Similar a otros argumentos, I()se puede usar para especificar el tamaño directamente. En el caso de los marcadores, sizecontrola el marker.sizeatributo plotly.js.
plot_ly(mpg, x = ~cty, y = ~hwy, alpha = 0.3, size = I(30))
## No trace type specified:
## Based on info supplied, a 'scatter' trace seems appropriate.
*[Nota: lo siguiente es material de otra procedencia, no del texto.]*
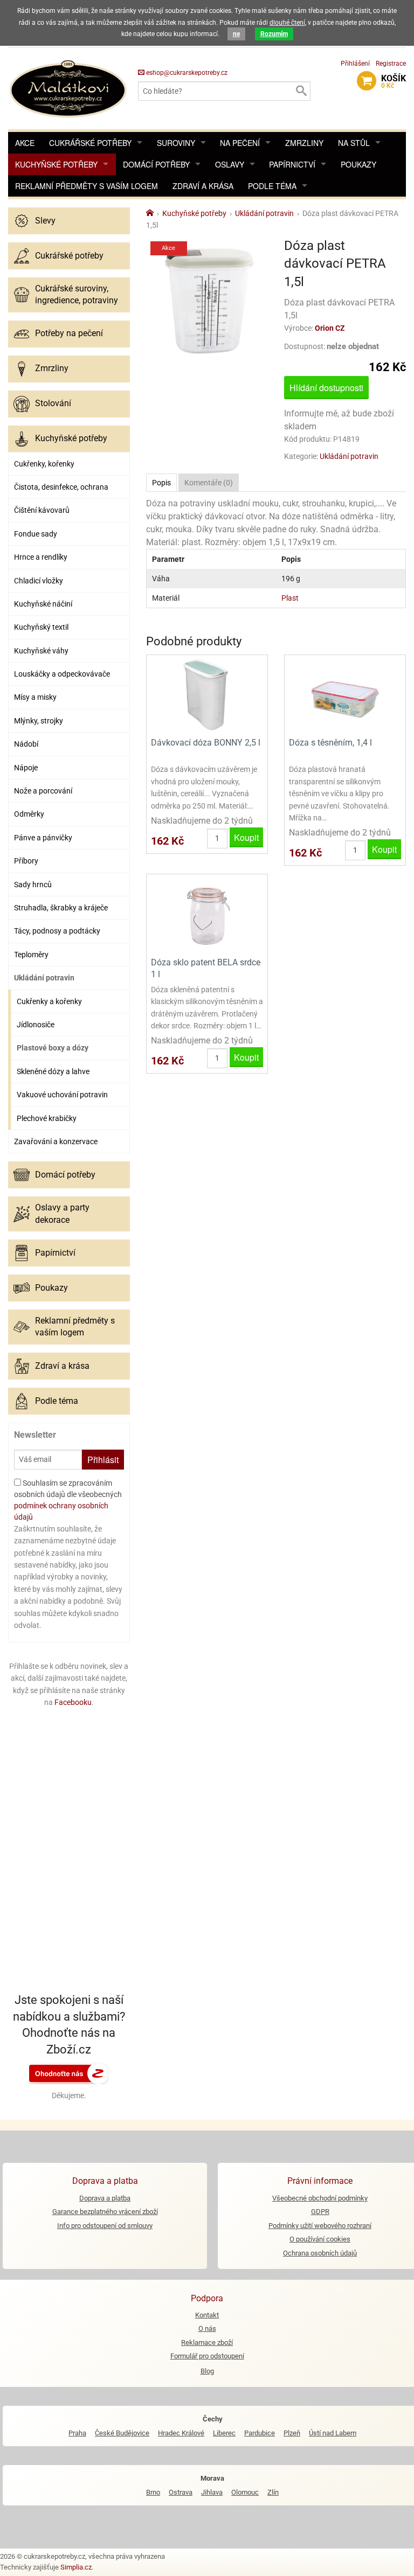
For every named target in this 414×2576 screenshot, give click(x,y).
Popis (161, 482)
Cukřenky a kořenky (49, 1001)
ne (236, 34)
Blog (207, 2371)
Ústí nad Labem (332, 2433)
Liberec (224, 2433)
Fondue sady (35, 534)
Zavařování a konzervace (56, 1141)
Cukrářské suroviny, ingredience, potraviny (76, 294)
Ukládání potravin (44, 977)
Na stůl (354, 142)
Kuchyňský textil (41, 627)
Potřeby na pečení (69, 333)
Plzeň (292, 2433)
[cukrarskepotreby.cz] (69, 87)
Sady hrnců (33, 884)
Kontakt (207, 2315)
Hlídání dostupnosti (326, 387)
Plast (290, 598)
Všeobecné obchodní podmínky (320, 2198)
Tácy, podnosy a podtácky (57, 931)
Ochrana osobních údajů (320, 2253)
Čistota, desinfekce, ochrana (61, 487)
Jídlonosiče (35, 1024)
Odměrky (29, 814)
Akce (24, 142)
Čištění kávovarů (42, 510)
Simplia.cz (76, 2567)
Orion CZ (330, 328)
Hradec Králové (181, 2433)
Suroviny (176, 142)
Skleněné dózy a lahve (53, 1071)
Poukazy (358, 164)
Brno (153, 2492)
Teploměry (31, 954)
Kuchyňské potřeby (56, 164)
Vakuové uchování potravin (62, 1094)
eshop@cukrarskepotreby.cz (185, 72)
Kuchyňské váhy (41, 650)
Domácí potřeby (156, 164)
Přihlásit (103, 1459)
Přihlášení (355, 63)
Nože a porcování (43, 790)
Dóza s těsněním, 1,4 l (330, 742)
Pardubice (259, 2433)
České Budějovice (122, 2433)
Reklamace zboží (207, 2342)
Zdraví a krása (202, 185)
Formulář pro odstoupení (207, 2356)
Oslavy (229, 164)
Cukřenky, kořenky (44, 463)
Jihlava (212, 2492)
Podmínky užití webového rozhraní (319, 2226)
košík (393, 81)
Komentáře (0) (208, 482)
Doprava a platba (104, 2198)
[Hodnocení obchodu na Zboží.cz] (69, 2073)
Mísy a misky (35, 697)
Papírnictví (292, 164)
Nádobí (26, 744)
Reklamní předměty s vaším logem (86, 185)
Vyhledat (300, 91)
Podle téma (272, 185)
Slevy (45, 220)
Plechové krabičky (47, 1118)
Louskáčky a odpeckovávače (62, 674)
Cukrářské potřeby (90, 142)
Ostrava (180, 2492)
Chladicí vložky (38, 580)
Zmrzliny (304, 142)
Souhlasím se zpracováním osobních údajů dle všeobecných (68, 1500)
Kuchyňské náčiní (43, 604)
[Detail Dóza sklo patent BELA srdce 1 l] (207, 914)
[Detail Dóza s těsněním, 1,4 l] (345, 695)
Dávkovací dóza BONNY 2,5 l (205, 742)
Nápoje (26, 767)
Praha (77, 2433)
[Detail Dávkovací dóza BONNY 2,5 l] (207, 695)
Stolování (53, 403)
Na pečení (240, 142)
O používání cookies (319, 2239)
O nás (207, 2328)
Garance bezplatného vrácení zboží (105, 2212)
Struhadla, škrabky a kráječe (61, 907)
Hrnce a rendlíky (40, 557)
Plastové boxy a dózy (52, 1047)
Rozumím (274, 34)
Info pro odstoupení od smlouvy (105, 2226)
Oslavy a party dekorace (62, 1213)
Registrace (391, 63)
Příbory (26, 861)
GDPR (320, 2212)
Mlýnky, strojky (38, 720)
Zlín (273, 2492)
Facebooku (73, 1702)
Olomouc (245, 2492)
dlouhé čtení (287, 22)
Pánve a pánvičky (43, 837)
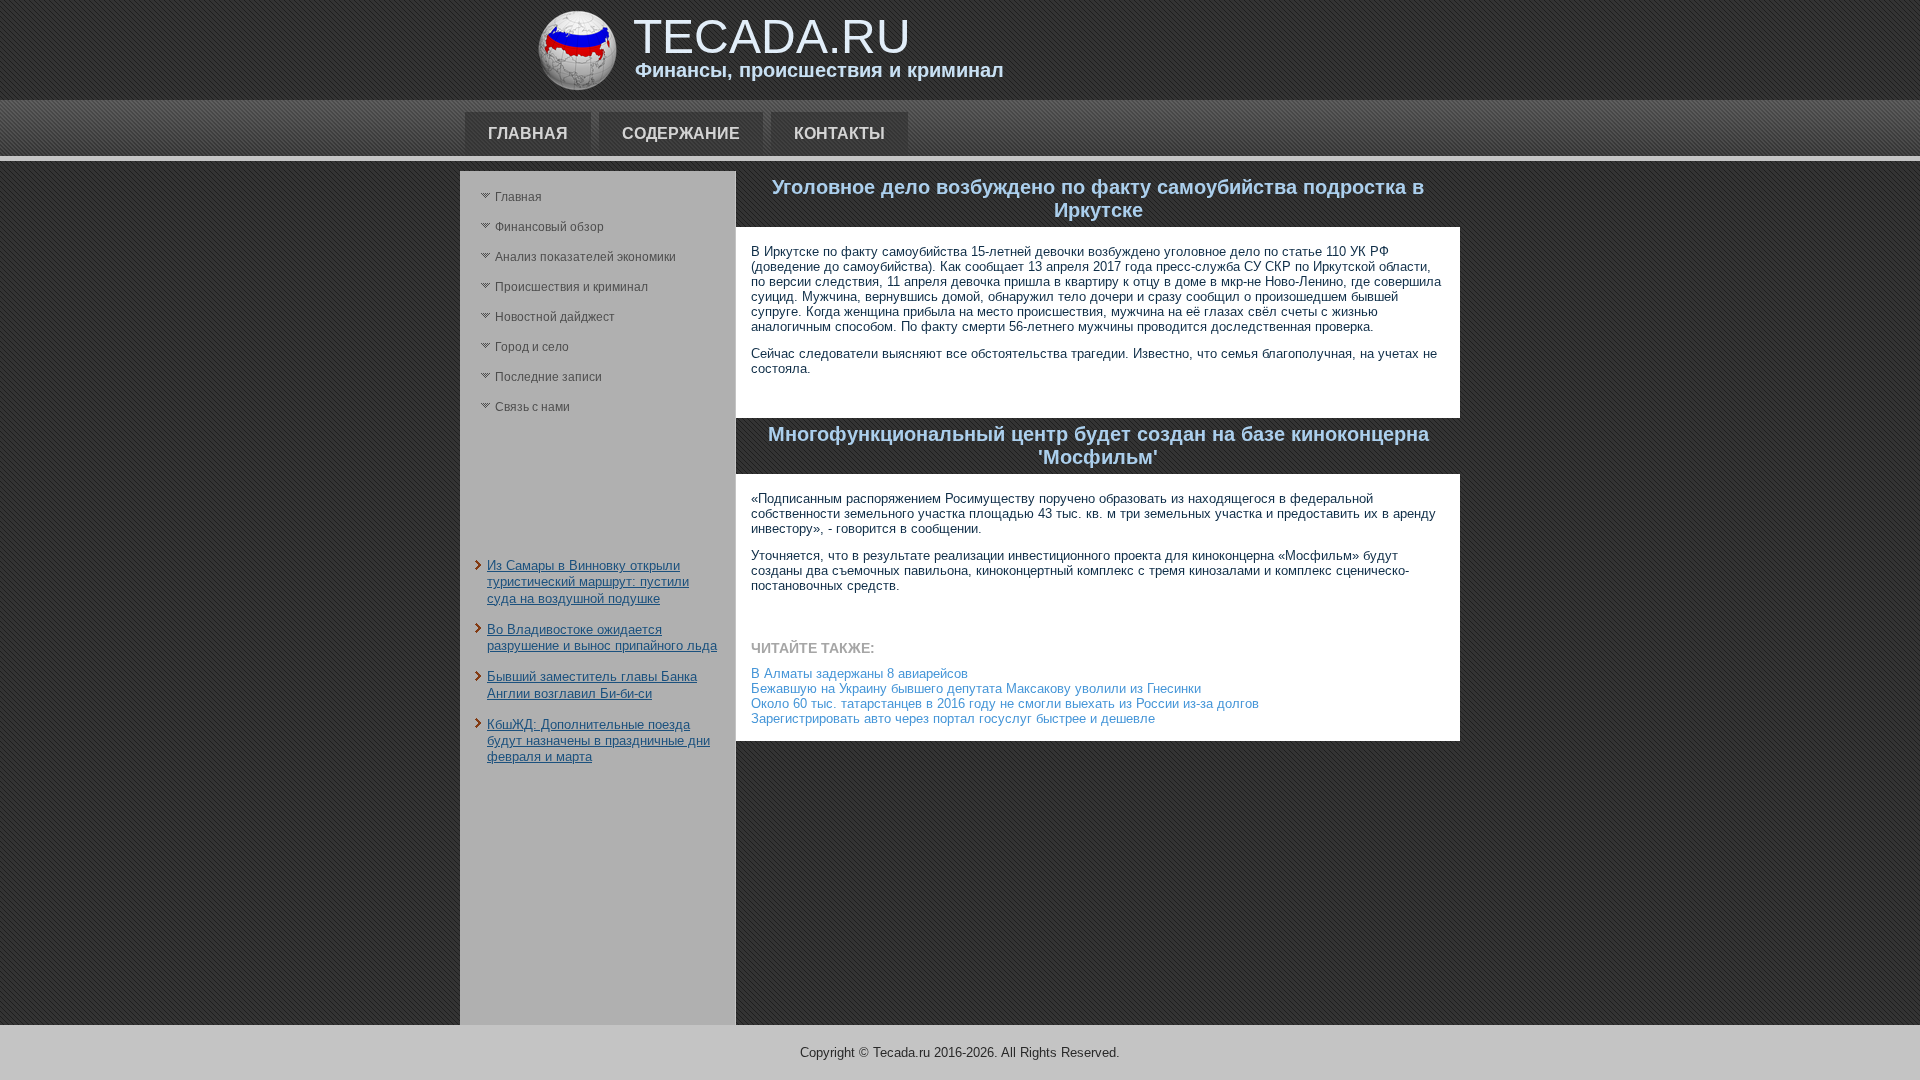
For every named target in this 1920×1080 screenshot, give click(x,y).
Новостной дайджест (555, 317)
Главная (528, 133)
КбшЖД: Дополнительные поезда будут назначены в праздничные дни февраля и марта (598, 741)
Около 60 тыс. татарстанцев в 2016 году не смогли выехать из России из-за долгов (1005, 703)
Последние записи (548, 377)
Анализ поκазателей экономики (585, 257)
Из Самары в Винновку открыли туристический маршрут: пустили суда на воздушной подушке (588, 582)
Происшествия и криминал (571, 287)
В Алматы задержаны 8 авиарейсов (859, 673)
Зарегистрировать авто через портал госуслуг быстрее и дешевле (953, 718)
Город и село (532, 347)
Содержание (681, 133)
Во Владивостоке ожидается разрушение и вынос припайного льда (602, 637)
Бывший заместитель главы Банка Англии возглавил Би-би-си (592, 684)
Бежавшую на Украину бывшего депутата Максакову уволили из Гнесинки (976, 688)
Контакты (839, 133)
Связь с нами (532, 407)
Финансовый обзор (549, 227)
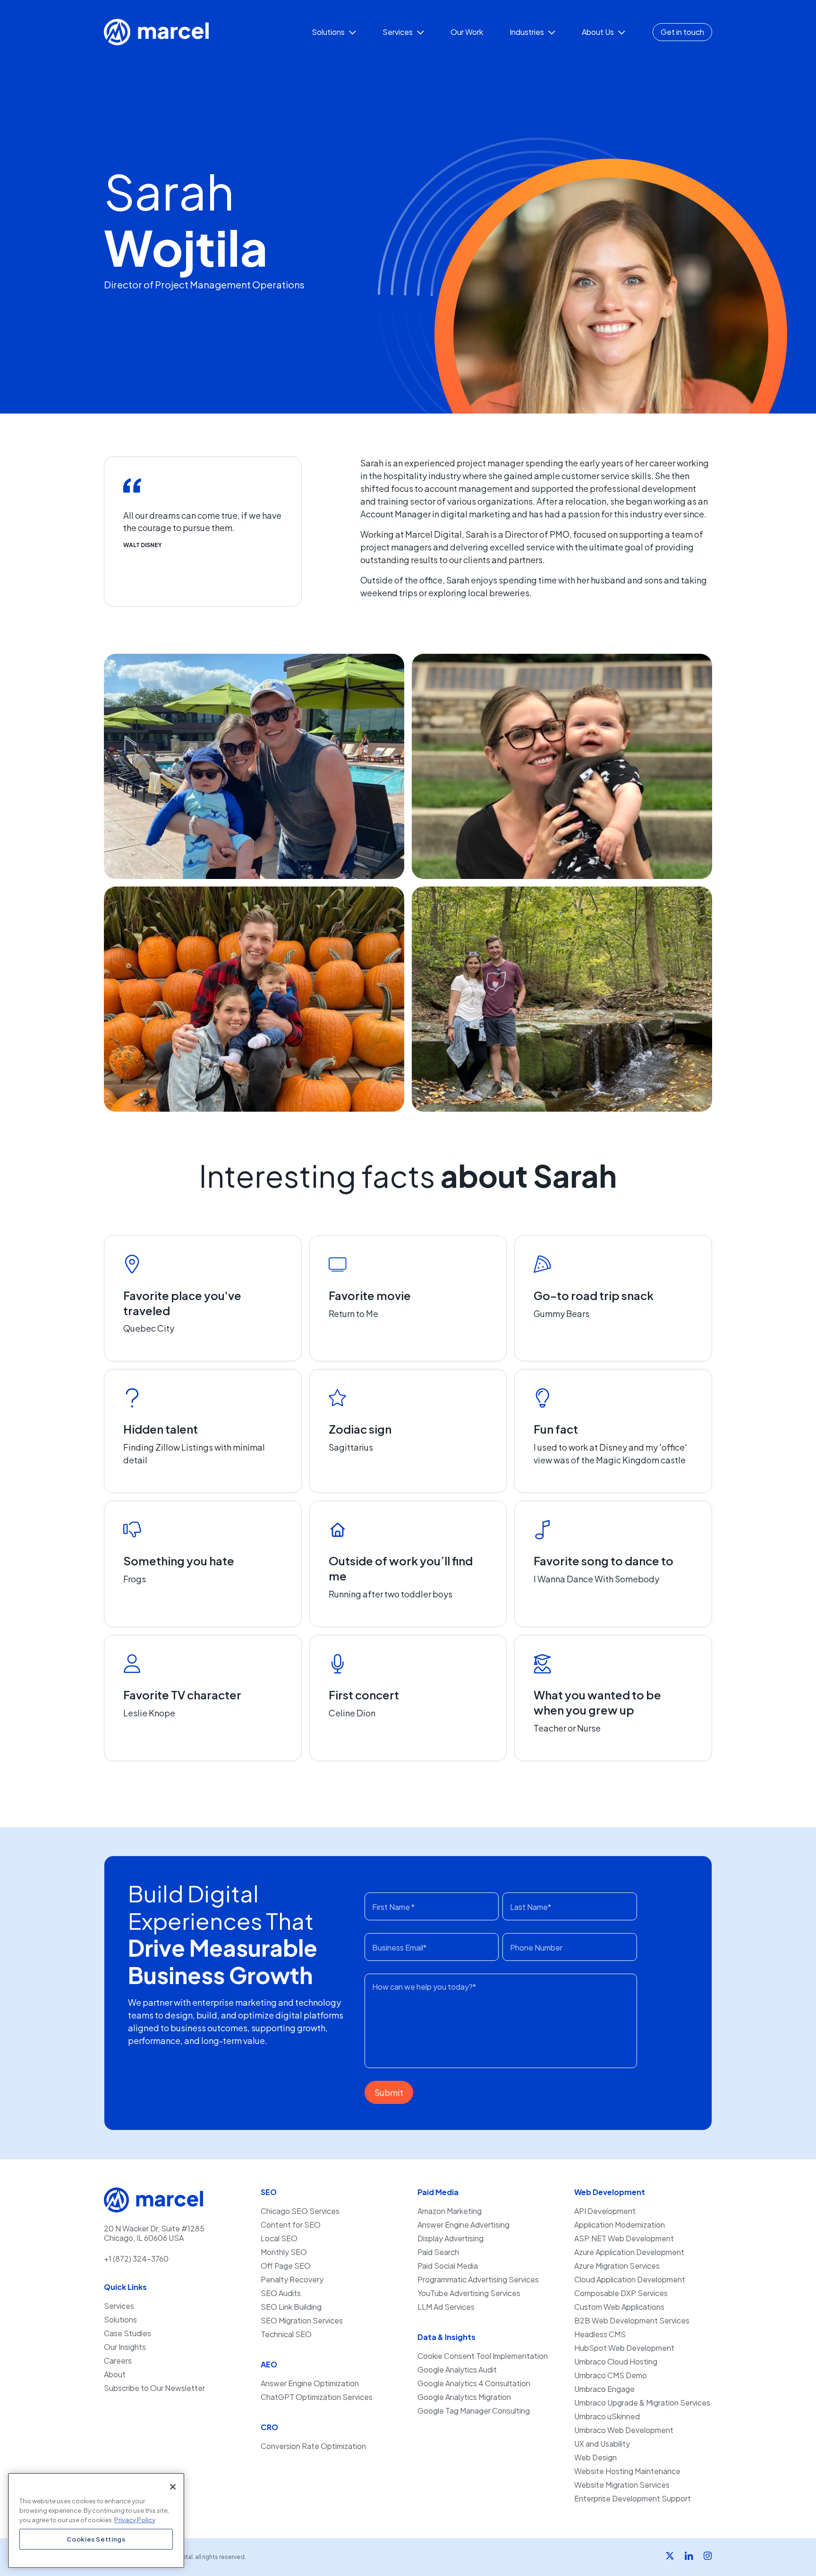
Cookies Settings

## Read more about this trace type -> https://plotly.com/r/reference/#scatter
## No scatter mode specifed:
## Setting the mode to markers
## Read more about this attribute -> https://plotly.com/r/reference/#scatter-mode
los diagramas de puntos son preferibles a los gráficos circulares, ya que comparar posiciones a lo largo de una escala común es mucho más fácil que comparar ángulos o áreas, Además, los diagramas de puntos pueden ser preferibles a los gráficos de barras, especialmente cuando se comparan valores dentro de un rango estrecho lejos de 0. asi que, cuando se presentan estimaciones puntuales y la incertidumbre asociada con esas estimaciones, los gráficos de barras tienden a exagerar la diferencia en las estimaciones puntuales y pierden el enfoque en la incertidumbre.
Una aplicación popular para diagramas de puntos (con barras de error) es el llamado “gráfico de coeficientes” para visualizar las estimaciones puntuales de los coeficientes y su error estándar. La coefplot()función en el paquete coefplot y la ggcoef()función en GGally producen gráficos de coeficientes para muchos tipos de objetos modelo en R usando ggplot2 , que podemos traducir a plotly a través de ggplotly()
m <- lm(
Sepal.Length ~ Sepal.Width * Petal.Length * Petal.Width,
data = iris)
broom::tidy(m) %>%
mutate(term = forcats::fct_reorder(term, estimate)) %>%
plot_ly(x = ~estimate, y = ~term) %>%
add_markers(
error_x = ~list(value = std.error),
color = I("black"),
hoverinfo = "x"
)
En este capítulo, aprenderemos sobre linetype/ linetype, una estética que se aplica a líneas y polígonos. También discutiremos algunos otros tipos de gráficos importantes que se pueden implementar con add_paths(), add_lines()y add_segments().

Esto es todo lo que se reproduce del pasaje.